Duas canções dão início ao que quero dizer. Uma declara que tudo que move é sagrado e o fruto do trabalho é mais que sagrado. Trabalho que é força e caminho, ou algo parecido com isso, segundo a ciência. Na sociedade essa grandeza escalar está cada vez mais difícil e precária. Outra canção aponta para aquela igreja, moço... Também trabalhei lá.
Todavia, não é sobre trabalho que eu quero falar hoje, é algo menos importante. Entretanto é a coisa mais importante dentre todas as outras que não tem importância alguma, a forma de lazer que me define: o tal do futebol.
Ontem, paguei uma promessa que já estava bem atrasada de ir a um estádio.. Foi para um amigo tão generoso, mas tão generoso a ponto de permitir que eu tratasse seu filho como um neto torto.
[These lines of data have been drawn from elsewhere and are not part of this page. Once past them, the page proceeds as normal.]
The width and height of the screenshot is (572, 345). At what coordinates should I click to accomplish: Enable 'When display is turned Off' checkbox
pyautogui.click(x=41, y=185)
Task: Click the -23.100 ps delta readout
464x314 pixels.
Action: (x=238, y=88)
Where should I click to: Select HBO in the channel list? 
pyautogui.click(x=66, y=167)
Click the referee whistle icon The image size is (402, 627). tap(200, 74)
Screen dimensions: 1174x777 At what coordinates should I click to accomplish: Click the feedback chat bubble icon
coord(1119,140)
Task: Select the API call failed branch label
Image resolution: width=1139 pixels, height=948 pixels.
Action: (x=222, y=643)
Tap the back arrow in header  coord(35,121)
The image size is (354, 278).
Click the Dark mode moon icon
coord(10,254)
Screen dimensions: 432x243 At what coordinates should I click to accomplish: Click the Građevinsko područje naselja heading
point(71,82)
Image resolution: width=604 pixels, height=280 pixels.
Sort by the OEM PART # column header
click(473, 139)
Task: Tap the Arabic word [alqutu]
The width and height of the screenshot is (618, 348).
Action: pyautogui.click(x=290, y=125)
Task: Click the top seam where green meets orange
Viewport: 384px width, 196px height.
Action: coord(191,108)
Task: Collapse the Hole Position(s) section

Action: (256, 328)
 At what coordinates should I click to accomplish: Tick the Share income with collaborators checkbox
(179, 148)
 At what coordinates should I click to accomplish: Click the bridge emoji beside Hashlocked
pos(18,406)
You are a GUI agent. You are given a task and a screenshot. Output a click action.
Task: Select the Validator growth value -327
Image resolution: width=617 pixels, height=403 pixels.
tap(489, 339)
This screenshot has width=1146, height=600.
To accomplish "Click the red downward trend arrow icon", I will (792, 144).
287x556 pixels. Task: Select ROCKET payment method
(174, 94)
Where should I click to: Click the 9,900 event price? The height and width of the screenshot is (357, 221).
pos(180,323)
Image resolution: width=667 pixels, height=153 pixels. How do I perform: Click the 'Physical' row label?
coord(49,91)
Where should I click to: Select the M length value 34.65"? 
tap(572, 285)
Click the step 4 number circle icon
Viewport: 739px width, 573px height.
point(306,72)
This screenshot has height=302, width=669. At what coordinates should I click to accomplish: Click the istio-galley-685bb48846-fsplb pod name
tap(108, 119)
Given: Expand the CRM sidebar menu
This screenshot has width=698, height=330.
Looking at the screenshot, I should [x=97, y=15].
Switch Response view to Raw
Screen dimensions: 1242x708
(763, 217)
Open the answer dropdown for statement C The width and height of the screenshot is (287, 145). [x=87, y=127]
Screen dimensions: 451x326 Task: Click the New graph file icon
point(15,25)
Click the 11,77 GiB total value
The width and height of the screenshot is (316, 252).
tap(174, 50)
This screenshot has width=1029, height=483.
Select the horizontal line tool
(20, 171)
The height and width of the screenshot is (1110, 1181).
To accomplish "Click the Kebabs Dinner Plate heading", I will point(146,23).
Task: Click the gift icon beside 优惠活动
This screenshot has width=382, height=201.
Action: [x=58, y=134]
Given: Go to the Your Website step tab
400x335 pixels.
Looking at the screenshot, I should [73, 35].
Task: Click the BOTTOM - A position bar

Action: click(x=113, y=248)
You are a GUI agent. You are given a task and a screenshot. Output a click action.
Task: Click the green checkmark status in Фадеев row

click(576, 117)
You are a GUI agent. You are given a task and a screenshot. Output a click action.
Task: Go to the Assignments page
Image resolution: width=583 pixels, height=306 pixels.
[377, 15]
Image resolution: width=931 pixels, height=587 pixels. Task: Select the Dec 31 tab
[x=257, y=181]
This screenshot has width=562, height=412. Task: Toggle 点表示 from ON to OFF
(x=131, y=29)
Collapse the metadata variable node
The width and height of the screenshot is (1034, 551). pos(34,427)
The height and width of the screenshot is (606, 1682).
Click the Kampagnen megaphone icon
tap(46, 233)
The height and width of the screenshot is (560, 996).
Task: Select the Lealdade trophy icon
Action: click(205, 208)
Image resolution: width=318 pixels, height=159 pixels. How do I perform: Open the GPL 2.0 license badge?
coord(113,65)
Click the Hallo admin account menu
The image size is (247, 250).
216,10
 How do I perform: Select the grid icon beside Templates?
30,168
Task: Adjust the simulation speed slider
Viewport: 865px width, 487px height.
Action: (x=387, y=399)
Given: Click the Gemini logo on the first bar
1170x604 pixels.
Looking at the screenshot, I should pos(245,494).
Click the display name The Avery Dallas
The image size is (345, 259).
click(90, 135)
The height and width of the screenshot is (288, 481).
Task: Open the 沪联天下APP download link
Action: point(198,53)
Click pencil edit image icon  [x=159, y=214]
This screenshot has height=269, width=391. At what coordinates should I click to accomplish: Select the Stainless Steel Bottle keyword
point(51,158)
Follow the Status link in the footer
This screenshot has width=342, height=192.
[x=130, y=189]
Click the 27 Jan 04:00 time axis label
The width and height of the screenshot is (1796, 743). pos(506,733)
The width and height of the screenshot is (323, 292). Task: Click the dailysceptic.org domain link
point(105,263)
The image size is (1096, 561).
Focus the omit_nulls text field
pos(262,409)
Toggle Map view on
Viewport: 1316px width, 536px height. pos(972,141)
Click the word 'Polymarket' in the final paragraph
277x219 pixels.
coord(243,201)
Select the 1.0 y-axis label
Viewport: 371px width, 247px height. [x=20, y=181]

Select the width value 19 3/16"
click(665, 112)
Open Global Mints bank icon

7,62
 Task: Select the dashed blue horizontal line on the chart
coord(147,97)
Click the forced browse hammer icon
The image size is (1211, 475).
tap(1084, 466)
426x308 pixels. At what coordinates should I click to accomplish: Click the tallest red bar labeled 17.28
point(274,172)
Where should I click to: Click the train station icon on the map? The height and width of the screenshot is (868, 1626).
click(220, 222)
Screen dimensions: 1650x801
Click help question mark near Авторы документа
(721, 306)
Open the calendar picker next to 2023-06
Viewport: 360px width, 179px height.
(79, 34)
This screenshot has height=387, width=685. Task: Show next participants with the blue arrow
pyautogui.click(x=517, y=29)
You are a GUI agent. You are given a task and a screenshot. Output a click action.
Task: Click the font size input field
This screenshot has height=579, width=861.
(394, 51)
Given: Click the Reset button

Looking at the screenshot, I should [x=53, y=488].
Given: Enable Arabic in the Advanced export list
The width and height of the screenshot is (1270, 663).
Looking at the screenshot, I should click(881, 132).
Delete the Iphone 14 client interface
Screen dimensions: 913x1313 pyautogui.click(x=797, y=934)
Assim, lá fomos para a cidade ali ao lado para ver nosso time jogar.
Eu tinha certeza de que a criança de 9 anos estava prestes a viver uma experiência para ser lembrada a vida toda, quase como o primeiro beijo. Antes ligo pro meu moleque esse já com 33, pergunto o que ele lembrava de nossas idas ao Maracanã e São Januário. Isso causou uma daquelas ligações de vídeo intermináveis, dessas que nos deixam de coração partido por ter um amor infinito por alguém tanto mar distante.
Nike nos acompanhou, não simplesmente a nova marca da camisa, mas a própria deusa grega, conhecida pelos romanos como Vitória. É lógico que torci, principalmente para poder dizer para o garoto que ele é pé quente. Deixa para outro dia para ele entender que se ganha, perde e empata. Não fosse assim jamais perderíamos a copa de 82.
Sei bem que para levar esporte a sério deveríamos ter um projeto de país que usasse esse recurso como ação integrada de prevenção de saúde para toda a população. Mesmo assim é importante. É importante para o flanelinha, para o dono do bar, para os trabalhadores temporários, para os meninos da base. E assim foi para mim. O velho esporte bretão me oferece uma incrível perspectiva de ter uma família ampliada.
Voltamos cansados e felizes. Então pergunto para o menino se gostou do jogo, não o de 9, mas o de 40. Ele agradece, era a primeira vez que ele havia posto os pés em um estádio que não fosse para executar a terraplanagem.
E assim é meu time. Um espaço para acolher o coração de negros, operários e principalmente meninos. Vocês sabem bem que enquanto houver um coração infantil... bem, haverá um novo dia.